TCEP, being developed by Summit Power Group, plans to employ two Siemens SFG-500 gasifiers and a Siemens SGT6-PAC 5000F gas turbine. Fluor will provide the engineering and construction, and Linde Group subsidiary Selas Fluid Processing will supply the syngas, CCS, and chemical processing equipment. TCEP will be sized to produce at least 400 MW gross, though normal baseload operation will be 377 MW. Of that, about half will be used on site: 105.7 MW to run plant equipment, 15.7 MW for CCS, and 42.2 MW for producing fertilizer. The remaining 214 MW will be sold to the grid.
The TCEP plant will use low-sulfur Powder River Basin coal. It will capture around 90% of its CO2 emissions and produce almost 3 million tons of CO2 for EOR. The Permian Basin area where TCEP will operate has been employing EOR for more than 40 years and has a robust pipeline infrastructure for transporting CO2, but demand for it currently exceeds supply by about 300%. According to project documents, the largest chunk of the project’s revenue will actually come from fertilizer sales—about 700,000 tons per year—rather than power sales.
HECA will be located in one of California’s oldest oil basins, the Elk Hills play (Figure 2) in the Central Valley. Most of the oil from that field has been extracted, however, and increasingly energy-intensive methods are necessary to get out what’s left—thus the potential for CO2 EOR. Unlike TCEP, HECA will use a mixture of coal and petcoke from Southern California refineries. HECA will also be built by Fluor, using Mitsubishi Heavy Industry gasifier technology and gas turbines.
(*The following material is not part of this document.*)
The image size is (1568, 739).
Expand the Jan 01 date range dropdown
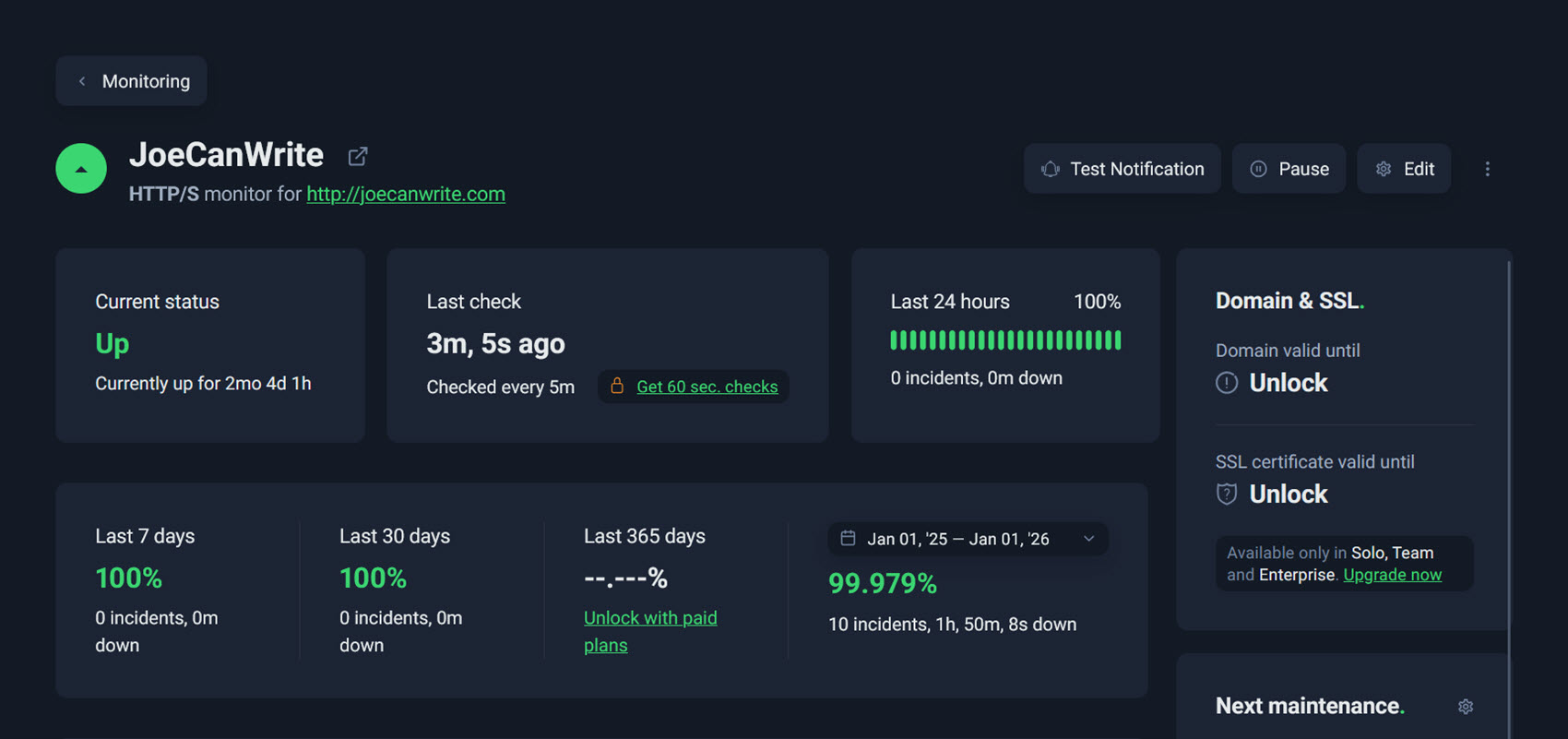pos(1088,538)
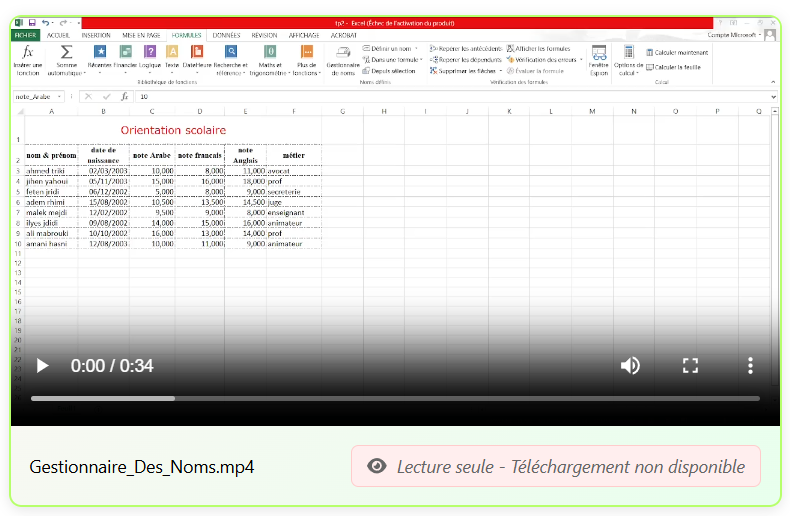
Task: Click the Fenêtre Espion icon
Action: (599, 53)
|2. Multitalented. The Hydrogen Energy California project will supply about 280 MW to the California grid as well as fertilizer for Central Valley farms and CO2 for enhanced oil recovery in the Elk Hills oil field. Courtesy: Hydrogen Energy California
HECA is being developed by Massachusetts-based SCS Energy, which acquired it from original developers BP and Rio Tinto. HECA will be able to generate around 280 MW of electricity for the grid, with the balance being used on-site. The facility is projected to capture about 3 million tons of CO2 and produce about 1 million tons of fertilizer each year.
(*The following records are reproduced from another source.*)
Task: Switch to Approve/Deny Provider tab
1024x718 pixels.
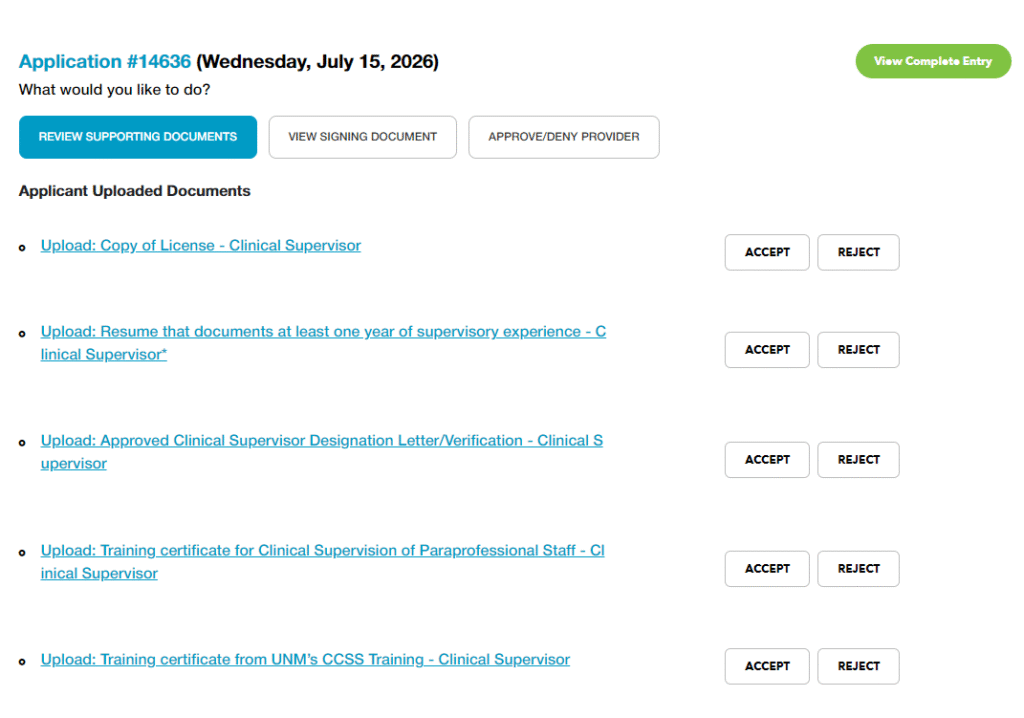Action: (x=564, y=137)
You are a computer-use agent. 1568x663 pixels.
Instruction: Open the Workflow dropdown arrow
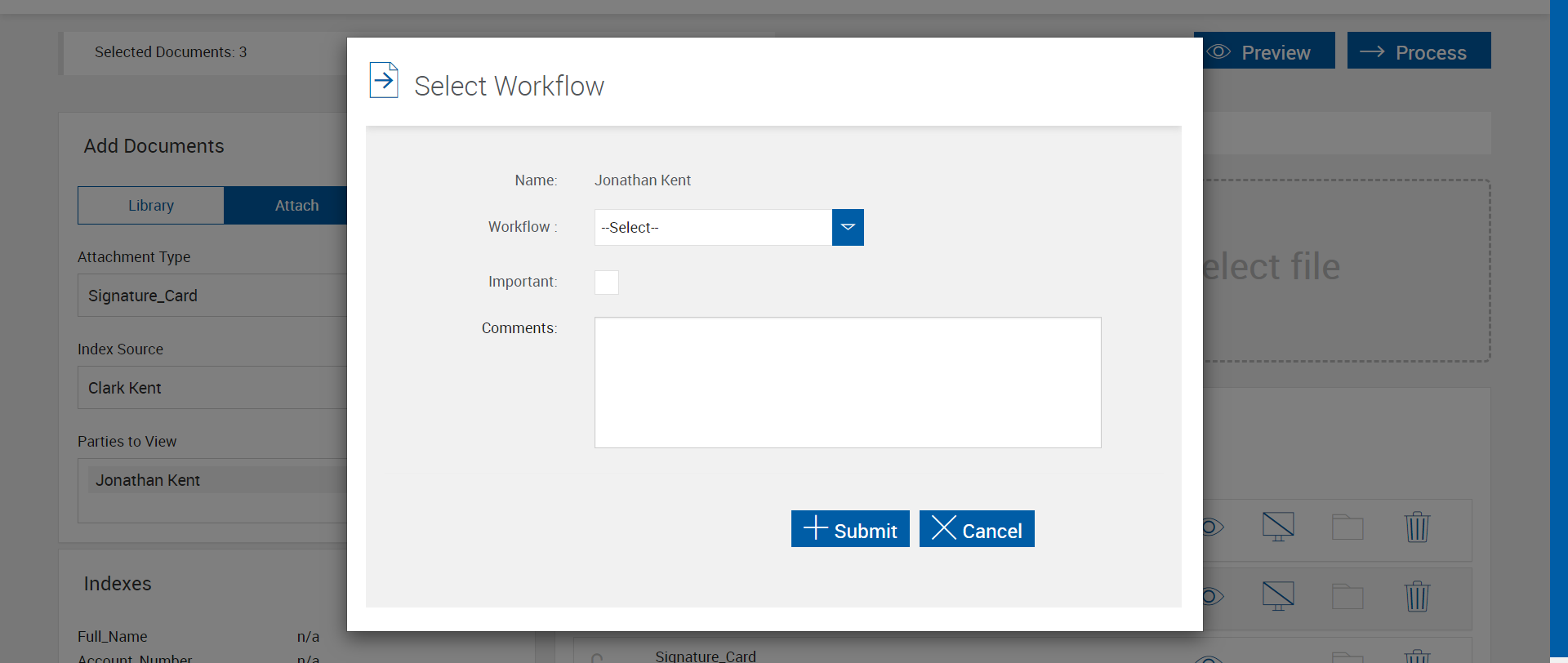[848, 227]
Despite the attractive synergy of these projects, both are relying heavily on public support. TCEP has received $450 million from the Department of Energy’s Clean Coal Power Initiative, while HECA has received $408 million. TCEP will also receive substantial tax exemptions for its CCS and EOR sales from the State of Texas. In both cases, the DOE grants are only a fraction of the approximately $2.5 billion to $3 billion the plants will cost.
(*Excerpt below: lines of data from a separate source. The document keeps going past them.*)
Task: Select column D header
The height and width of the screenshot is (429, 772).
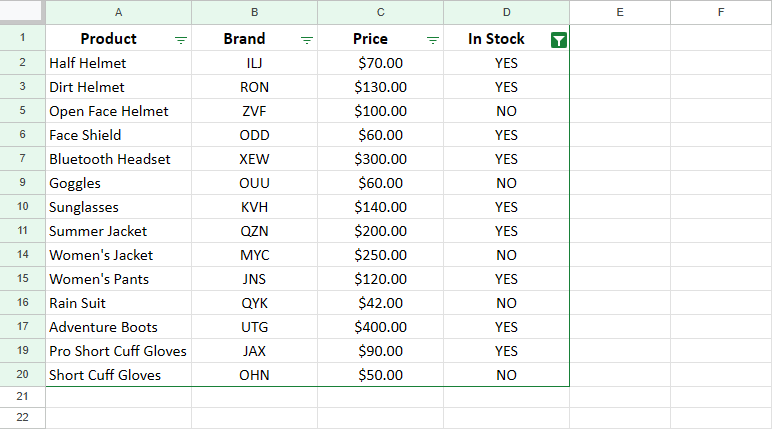Action: tap(506, 12)
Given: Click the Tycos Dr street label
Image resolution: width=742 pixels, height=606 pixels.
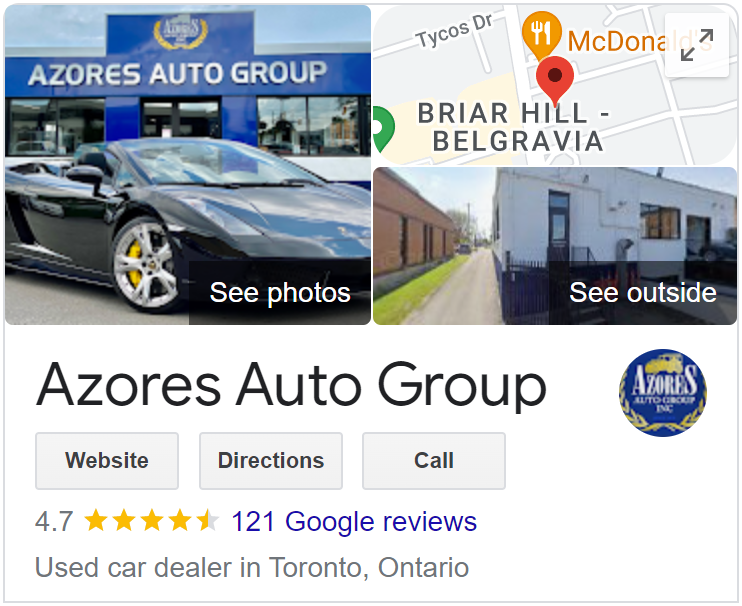Looking at the screenshot, I should point(454,30).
HECA is about two-thirds of the way through the permitting process and is still negotiating purchase agreements for its electricity, fertilizer, and other products. Jim Croyle, CEO of SCS Energy, told POWER he expects construction to begin some time in the fourth quarter of 2014.
Laura Miller, Summit Power’s director of projects, told POWER that TCEP had hoped to close financing in December, but its engineering, procurement, and construction contractors (Siemens, Linde, and Sinopec Engineering Group) are having difficulty staffing the project because of the oil and gas boom in Texas, which has made skilled labor extremely expensive and hard to find. Its plan is to break ground as soon as possible in 2014.
TCEP suffered a setback on Jan. 6, when CPS Energy, which supplies power to the San Antonio area, allowed its power purchase agreement (PPA) with Summit to expire. It blamed repeated delays in getting TCEP built and the changing power market as a result of falling natural gas prices. Still, CPS said it would “consider the possibility of an updated PPA with the Texas Clean Energy Project in the future” and that it “remain[s] hopeful this project can proceed.”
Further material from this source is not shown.